┌──

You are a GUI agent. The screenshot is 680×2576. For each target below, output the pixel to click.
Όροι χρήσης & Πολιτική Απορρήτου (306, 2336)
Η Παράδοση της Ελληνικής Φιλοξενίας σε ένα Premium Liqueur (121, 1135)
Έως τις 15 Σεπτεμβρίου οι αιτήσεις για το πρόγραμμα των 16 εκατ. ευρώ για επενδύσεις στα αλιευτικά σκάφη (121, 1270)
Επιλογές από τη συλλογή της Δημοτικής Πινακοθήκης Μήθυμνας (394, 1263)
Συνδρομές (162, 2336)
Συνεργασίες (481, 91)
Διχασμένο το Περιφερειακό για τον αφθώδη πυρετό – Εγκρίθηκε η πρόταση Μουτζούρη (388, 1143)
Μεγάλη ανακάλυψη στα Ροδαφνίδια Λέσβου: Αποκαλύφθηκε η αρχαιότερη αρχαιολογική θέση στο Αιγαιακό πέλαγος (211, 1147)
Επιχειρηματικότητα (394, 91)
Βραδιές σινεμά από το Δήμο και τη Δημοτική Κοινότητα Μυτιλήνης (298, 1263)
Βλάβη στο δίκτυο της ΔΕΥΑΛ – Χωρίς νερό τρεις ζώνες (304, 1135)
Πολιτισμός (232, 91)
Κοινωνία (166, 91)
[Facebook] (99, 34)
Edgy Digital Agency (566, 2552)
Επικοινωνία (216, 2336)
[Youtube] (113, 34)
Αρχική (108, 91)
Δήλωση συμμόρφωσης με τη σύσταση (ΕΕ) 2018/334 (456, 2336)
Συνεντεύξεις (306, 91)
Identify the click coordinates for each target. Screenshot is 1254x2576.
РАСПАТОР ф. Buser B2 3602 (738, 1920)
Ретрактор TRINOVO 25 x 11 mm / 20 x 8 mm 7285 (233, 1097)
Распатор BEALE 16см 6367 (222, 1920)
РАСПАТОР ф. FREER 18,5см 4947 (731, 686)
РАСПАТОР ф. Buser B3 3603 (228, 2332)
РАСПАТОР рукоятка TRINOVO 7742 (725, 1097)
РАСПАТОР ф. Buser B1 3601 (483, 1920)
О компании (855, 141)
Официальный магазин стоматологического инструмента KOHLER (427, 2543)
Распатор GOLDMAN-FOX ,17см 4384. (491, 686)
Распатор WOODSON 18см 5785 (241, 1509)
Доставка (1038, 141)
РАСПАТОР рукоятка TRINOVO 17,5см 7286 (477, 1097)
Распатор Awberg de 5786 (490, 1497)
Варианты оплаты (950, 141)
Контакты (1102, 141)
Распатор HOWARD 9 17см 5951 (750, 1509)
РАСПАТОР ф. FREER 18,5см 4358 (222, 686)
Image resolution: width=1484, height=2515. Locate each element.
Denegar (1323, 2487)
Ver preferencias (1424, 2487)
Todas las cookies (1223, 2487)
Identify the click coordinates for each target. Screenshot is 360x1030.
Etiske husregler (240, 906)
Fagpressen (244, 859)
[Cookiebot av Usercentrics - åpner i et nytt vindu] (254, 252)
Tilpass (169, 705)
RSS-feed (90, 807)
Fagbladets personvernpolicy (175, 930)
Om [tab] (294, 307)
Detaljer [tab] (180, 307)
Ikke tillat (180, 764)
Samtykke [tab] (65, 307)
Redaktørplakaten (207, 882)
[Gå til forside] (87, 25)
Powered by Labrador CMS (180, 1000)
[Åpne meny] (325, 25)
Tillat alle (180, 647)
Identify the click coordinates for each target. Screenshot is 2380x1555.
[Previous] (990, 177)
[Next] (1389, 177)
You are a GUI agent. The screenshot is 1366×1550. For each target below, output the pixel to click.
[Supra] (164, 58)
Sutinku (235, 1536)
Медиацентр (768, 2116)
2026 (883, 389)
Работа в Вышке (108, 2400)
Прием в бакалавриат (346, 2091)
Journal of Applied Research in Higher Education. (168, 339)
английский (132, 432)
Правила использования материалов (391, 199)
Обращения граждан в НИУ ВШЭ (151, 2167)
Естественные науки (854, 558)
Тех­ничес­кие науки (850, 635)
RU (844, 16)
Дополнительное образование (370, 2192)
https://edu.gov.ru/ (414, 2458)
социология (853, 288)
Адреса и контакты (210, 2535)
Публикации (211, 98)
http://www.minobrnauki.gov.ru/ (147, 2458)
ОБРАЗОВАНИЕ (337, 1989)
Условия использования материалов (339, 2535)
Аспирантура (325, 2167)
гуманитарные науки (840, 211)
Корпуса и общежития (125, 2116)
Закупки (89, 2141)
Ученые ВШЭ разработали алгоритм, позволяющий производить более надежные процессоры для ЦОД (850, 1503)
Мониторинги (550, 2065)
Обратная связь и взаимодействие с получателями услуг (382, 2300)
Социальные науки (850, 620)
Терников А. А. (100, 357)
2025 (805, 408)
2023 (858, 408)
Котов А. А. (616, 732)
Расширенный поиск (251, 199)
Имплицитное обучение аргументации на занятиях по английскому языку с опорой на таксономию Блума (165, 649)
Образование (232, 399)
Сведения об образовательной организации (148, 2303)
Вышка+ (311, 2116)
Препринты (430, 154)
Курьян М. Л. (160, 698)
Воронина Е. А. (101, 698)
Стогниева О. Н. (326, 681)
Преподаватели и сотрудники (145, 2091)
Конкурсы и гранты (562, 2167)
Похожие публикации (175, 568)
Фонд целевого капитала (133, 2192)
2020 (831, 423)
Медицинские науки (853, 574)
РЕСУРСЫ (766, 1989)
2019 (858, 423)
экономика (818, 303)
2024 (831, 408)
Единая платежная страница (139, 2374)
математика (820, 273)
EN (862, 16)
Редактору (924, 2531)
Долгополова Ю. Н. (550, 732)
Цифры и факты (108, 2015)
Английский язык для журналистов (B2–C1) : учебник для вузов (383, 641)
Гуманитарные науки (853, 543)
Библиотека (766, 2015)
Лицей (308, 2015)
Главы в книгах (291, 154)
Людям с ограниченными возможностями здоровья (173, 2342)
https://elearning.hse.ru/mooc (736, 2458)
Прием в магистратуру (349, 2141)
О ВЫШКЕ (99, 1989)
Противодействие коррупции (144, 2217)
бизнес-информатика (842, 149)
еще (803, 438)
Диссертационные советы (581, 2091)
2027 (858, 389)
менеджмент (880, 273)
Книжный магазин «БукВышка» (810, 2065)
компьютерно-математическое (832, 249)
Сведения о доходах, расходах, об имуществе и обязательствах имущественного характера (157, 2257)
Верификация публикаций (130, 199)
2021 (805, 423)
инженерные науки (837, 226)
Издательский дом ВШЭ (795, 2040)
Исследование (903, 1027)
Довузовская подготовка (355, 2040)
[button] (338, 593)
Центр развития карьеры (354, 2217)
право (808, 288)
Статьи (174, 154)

└──

* Assignment
Write out a verbatim copy of the data, beginning with its first line and ending with the line that contains "Συνεντεύξεις (306, 91)".

* Output below
You are a GUI agent. The screenshot is 680×2576. For each target below, output the pixel to click.
Όροι χρήσης & Πολιτική Απορρήτου (306, 2336)
Η Παράδοση της Ελληνικής Φιλοξενίας σε ένα Premium Liqueur (121, 1135)
Έως τις 15 Σεπτεμβρίου οι αιτήσεις για το πρόγραμμα των 16 εκατ. ευρώ για επενδύσεις στα αλιευτικά σκάφη (121, 1270)
Επιλογές από τη συλλογή της Δημοτικής Πινακοθήκης Μήθυμνας (394, 1263)
Συνδρομές (162, 2336)
Συνεργασίες (481, 91)
Διχασμένο το Περιφερειακό για τον αφθώδη πυρετό – Εγκρίθηκε η πρόταση Μουτζούρη (388, 1143)
Μεγάλη ανακάλυψη στα Ροδαφνίδια Λέσβου: Αποκαλύφθηκε η αρχαιότερη αρχαιολογική θέση στο Αιγαιακό πέλαγος (211, 1147)
Επιχειρηματικότητα (394, 91)
Βραδιές σινεμά από το Δήμο και τη Δημοτική Κοινότητα Μυτιλήνης (298, 1263)
Βλάβη στο δίκτυο της ΔΕΥΑΛ – Χωρίς νερό τρεις ζώνες (304, 1135)
Πολιτισμός (232, 91)
Κοινωνία (166, 91)
[Facebook] (99, 34)
Edgy Digital Agency (566, 2552)
Επικοινωνία (216, 2336)
[Youtube] (113, 34)
Αρχική (108, 91)
Δήλωση συμμόρφωσης με τη σύσταση (ΕΕ) 2018/334 (456, 2336)
Συνεντεύξεις (306, 91)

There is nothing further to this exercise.